Peraltro, come risulta dalla lettura della citata deliberazione di Giunta 22
giugno 2001, n. 1579, il piano da allegare al progetto non ha una valenza
definitiva ed immutabile, in quanto è successivamente integrabile (nella
deliberazione si sottolinea che la norma di legge “non estende, in linea
generale, agli impianti regolati dalla legge regionale l'applicazione della
normativa prevista dal D.Lgs. 17 agosto 1999, n. 334 in materia di pericoli di
incidenti rilevanti” e si afferma che “il Piano fa parte integrante del progetto
dell'impianto e deve essere presentato all'Autorità competente per
l'approvazione, fermo restando che lo stesso potrà subire opportune integrazioni
in sede di rilascio del certificato di prevenzione incendi”).
Pertanto, indipendentemente dalla questione, di per sé priva di ripercussioni di
carattere sostanziale, relativa all’espunzione, operata dal parere n. 215 del 10
dicembre 2008 con cui è stata rilasciata l’autorizzazione integrata ambientale,
delle prescrizioni n. 11 e n. 12 del parere n. 199 del 16 luglio 2008, reso
nell’ambito della procedura di valutazione di impatto ambientale, non risultano
violati gli artt. 22, comma 2, lett. d), e 26, comma 7, della legge regionale 21
gennaio 2000, n. 3, né risulta comprovata la sussistenza del dedotto difetto di
istruttoria.
4.2 Con un’ulteriore censura i ricorrenti lamentano che sarebbe stata
volutamente esclusa dall’indicazione dei perimetri dell’impianto la parte
dell’area adibita a edificio direzionale ad uso uffici amministrativi, al fine
di consentire il rispetto della distanza di 150 metri dell’impianto dalle
abitazioni più vicine.
La doglianza, di non chiara formulazione, muove da un’erronea premessa.
Infatti l’art. 32, comma 2, della legge regionale 21 gennaio 2000, n. 3, dispone
che “le distanze di cui al comma 1 vanno misurate rispetto al perimetro
dell'area destinata ad essere occupata dai rifiuti”, ed è pertanto irrilevante
la distanza dell’edificio direzionale dalle abitazioni.

*COMPITO ASSEGNATO*: Riporti parola per parola il passo del testo del documento qui sopra che va da "Infatti l’art. 32, comma" fino a "direzionale dalle abitazioni.".

*ESTRATTO DELLA FONTE*:

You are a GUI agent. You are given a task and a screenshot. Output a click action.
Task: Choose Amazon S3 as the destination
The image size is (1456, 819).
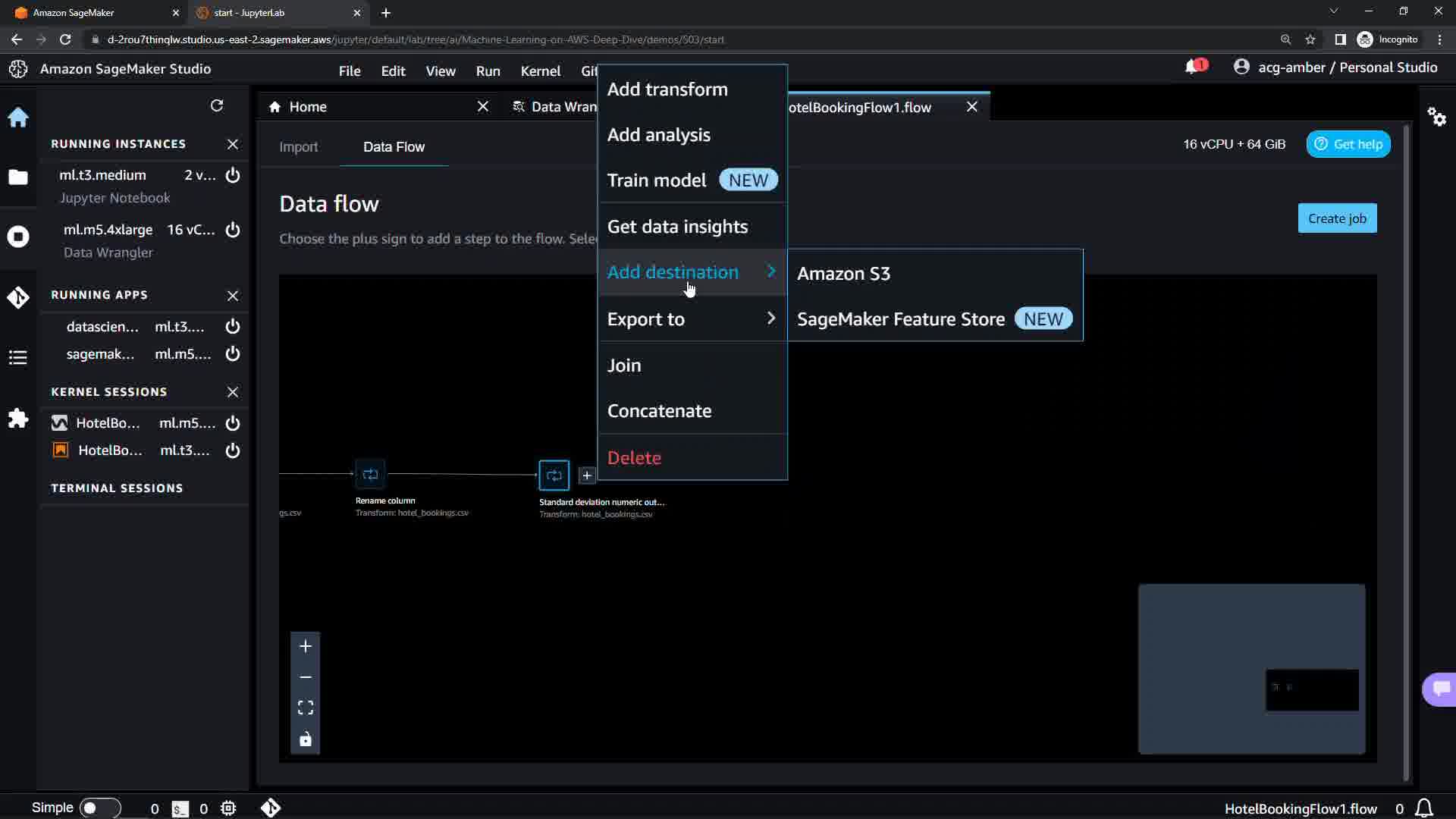click(843, 274)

*RISPOSTA FORNITA*:
Infatti l’art. 32, comma 2, della legge regionale 21 gennaio 2000, n. 3, dispone
che “le distanze di cui al comma 1 vanno misurate rispetto al perimetro
dell'area destinata ad essere occupata dai rifiuti”, ed è pertanto irrilevante
la distanza dell’edificio direzionale dalle abitazioni.